Par jugement mixte du 20 mars 2025, le tribunal a ordonné une expertise et dit que les frais d’expertise de 2 000€ devaient être provisoirement avancés par l’EURL MOTO PULSION et consignés auprès du régisseur du tribunal dans un délai de deux mois.
Or, il est constant qu’aucune consignation n’a été effectuée à la date de l’audience, 6 mois après notification du jugement mixte du 20 mars 2025. En l’absence de tout motif légitime, il y a lieu de constater la caducité de la désignation de l’expert.
Sur la demande de condamnation au paiement d’une indemnité d’éviction de 35 000€
La société MOTO PULSION n’ayant produit aucun élément comptable permettant d’estimer la valeur du fonds de commerce à partir du chiffre d’affaires des trois dernières années, elle ne pourra qu’être déboutée de sa demande de condamnation de la SCI MAJU à lui verser une somme de 35 000€ à titre d’indemnité d’éviction.
Sur la demande d’expulsion
Aux termes des dispositions de l’article L. 145-28 du code de commerce : « Aucun locataire pouvant prétendre à une indemnité d’éviction ne peut être obligé de quitter les lieux avant de l’avoir reçue. Jusqu’au paiement de cette indemnité, il a droit au maintien dans les lieux aux conditions et clauses du contrat de bail expiré. »

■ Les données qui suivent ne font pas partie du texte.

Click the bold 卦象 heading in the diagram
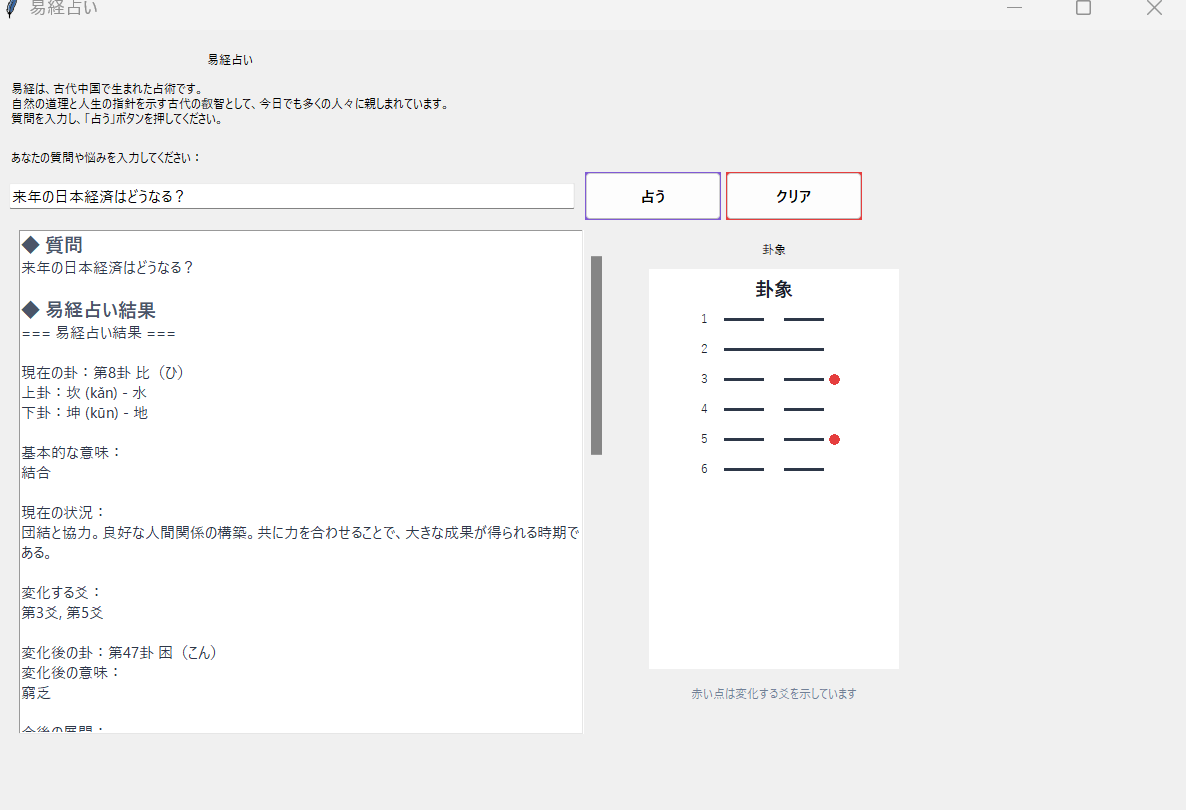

Toutefois, face à l’impossibilité d’évaluer l’indemnité d’éviction à laquelle la société MOTO PULSION a droit faute d’éléments comptables produits par le demandeur d’une part, et faute de consignation des frais d’expertise par le demander d’autre part, il y a lieu d’ordonner l’expulsion de la société MOTO PULSION du local donné à bail par la SCI MAJU dans un délai d’un mois, sous astreinte de 100€ par jour de retard pendant 6 mois passé ce délai.
Sur les demandes accessoires
Il résulte des dispositions combinées des articles 695, 696 et 700 du code de procédure civile que la partie qui succombe doit supporter les dépens, et que les frais non compris dans les dépens en suivent le sort.
Par conséquent, la société MOTO PULSION doit être condamnée aux dépens et à payer une somme de 3 000€ à la SCI MAJU au titre de l’article 700 du code de procédure civile.
Le présent jugement est exécutoire de droit par provision en application des dispositions de l’article 514 du code de procédure civile.
PAR CES MOTIFS
Le tribunal, statuant après audience publique par mise à disposition au greffe, par jugement contradictoire, en premier ressort,
REJETTE la note en délibéré du 19 septembre 2025 ;
CONSTATE la caducité de la désignation de l’expert par jugement mixte du 20 mars 2025;
DEBOUTE l’EURL MOTO PULSION de sa demande de condamnation de la SCI MAJU à lui verser une somme de 35 000€ à titre d’indemnité d’éviction ;
ORDONNE l’expulsion de l’EURL MOTO PULSION du local à usage commercial situé au rez-de-chaussée de l’immeuble sis à [Adresse 9], à l’angle de cette voie et de l'[Adresse 4] et de la [Adresse 6], donné à bail par la SCI MAJU dans un délai d’un mois, sous astreinte de 100€ par jour de retard pendant 6 mois passé ce délai;
CONDAMNE l’EURL MOTO PULSION aux dépens ;
CONDAMNE l’EURL MOTO PULSION à payer une somme de 3 000€ à la SCI MAJU au titre de l’article 700 du code de procédure civile ;
DEBOUTE les parties du surplus de leurs demandes ;
RAPPELLE que le présent jugement est exécutoire de droit par provision.
AINSI JUGE EN AUDIENCE PUBLIQUE ET PRONONCE PAR MISE A DISPOSITION AU GREFFE LES JOUR, MOIS ET AN SUSDITS.